Successful professionals find ways to keep themselves on the cutting edge in their respective fields. They participate in timely discussions, develop relationships with peers and mentors, stay abreast of industry news and research, and they read.

A book club can be a great way for your staff to push themselves to continue to learn. At Classy, several of our departments participate in quarterly book clubs in order to:

  • Learn more about a prospective strategy
  • Gain a fresh perspective
  • Reenergize our team
  • Bring teams together to share takeaways
  • Stay up to date on industry best practices

Browse the following list for your next book club selection. Here are 14 books we recommend for professional and personal development.

1. StrengthsFinder by Tom Rath

In a Nutshell: To uncover your team members’ individual strengths, have everyone take the online assessment and then dive into this book for details on 34 possible themes. Each description also includes action items and tips for working with those who have that strength.

Favorite Quote: “When we’re able to put most of our energy into developing our natural talents, extraordinary room for growth exists. So, a revision to the ‘You-can-be-anything-you-want-to-be’ maxim might be a more accurate: You cannot be anything you want to be — but you can be a lot more of who you already are.”

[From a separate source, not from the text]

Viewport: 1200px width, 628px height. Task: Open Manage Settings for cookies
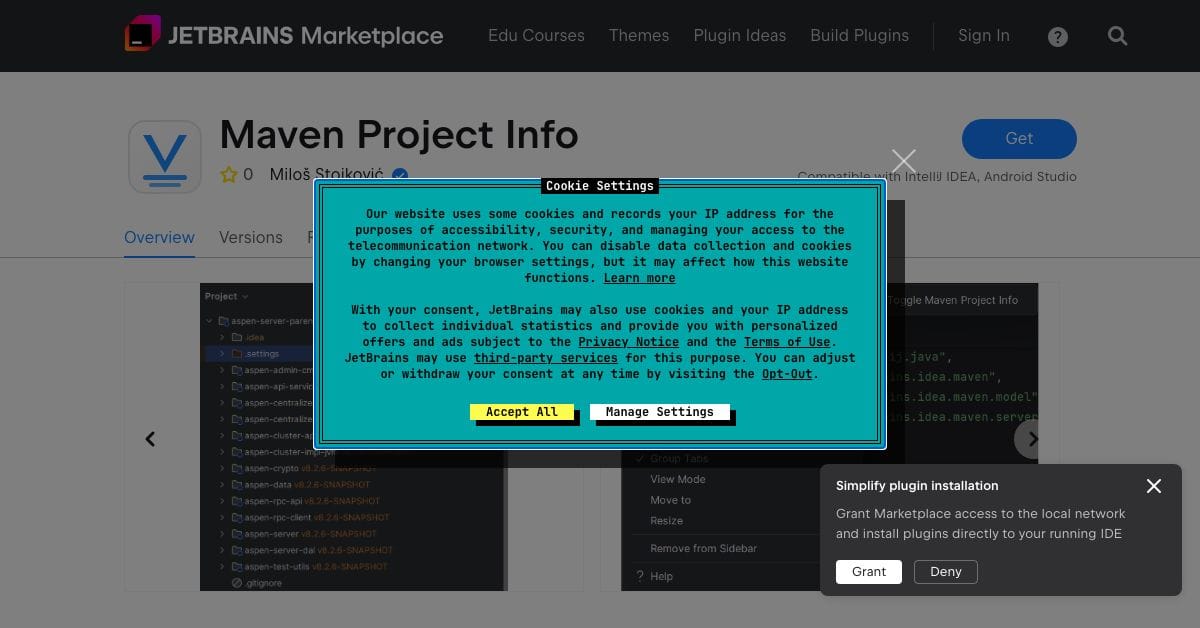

Read This if You: Want to gain insight on your natural talents, how to foster them, and how to communicate them to others.

2. The Power of Habit by Charles Duhigg

In a Nutshell: Our lives are full of different habits, whether we’re conscious of them or not. While habits can’t be broken, they can be changed. This book explores personal and organizational habits to illustrate how we can manipulate them and change their outcomes.

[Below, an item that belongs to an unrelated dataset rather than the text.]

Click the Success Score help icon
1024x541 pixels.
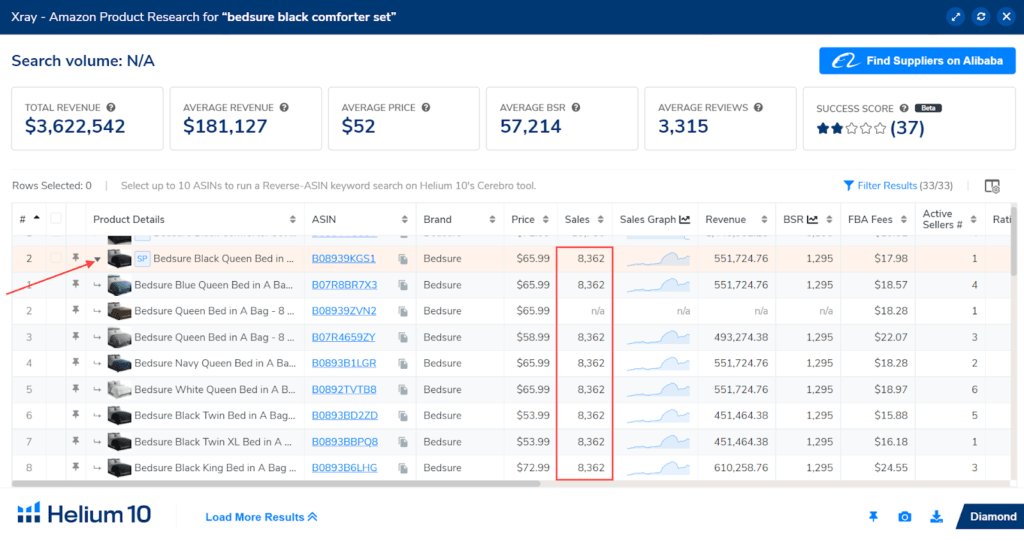pyautogui.click(x=903, y=108)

Favorite Quote: “Typically, people who exercise start eating better and becoming more productive at work. They smoke less and show more patience with colleagues and family. They use their credit cards less frequently and say they feel less stressed. Exercise is a keystone habit that triggers widespread change.”

Read This if You: Want to learn how to create deep and fundamental change on a personal or organizational level.

3. Presence: Bringing Your Boldest Self to Your Biggest Challenges by Amy Cuddy

In a Nutshell: Famous for her TED talk on “power poses,”Amy Cuddy shares the science behind how your physical posture influences your mind, and how it can be used to combat fear.

Favorite Quote: “When our body language is confident and open, other people respond in kind, unconsciously reinforcing not only their perception of us but also our perception of ourselves.”

Read This if You: Want to learn how small tweaks in your everyday life can help you develop the most confident version of yourself.

4. Start With Why: How Great Leaders Inspire Everyone to Take Action by Simon Sinek

In a Nutshell: Sinek shares his findings on leadership after studying several iconic influencers. His model outlines how leaders need to express their “why” in order to build a successful organization or movement.

Favorite Quote: “All organizations start with WHY, but only the great ones keep their WHY clear year after year. Those who forget WHY they were founded show up to the race every day to outdo someone else instead of to outdo themselves. The pursuit, for those who lose sight of WHY they are running the race, is for the medal or to beat someone else.”

Read This if You: Want to understand how to pulse-check your own motivations and organization and inspire your community to take action.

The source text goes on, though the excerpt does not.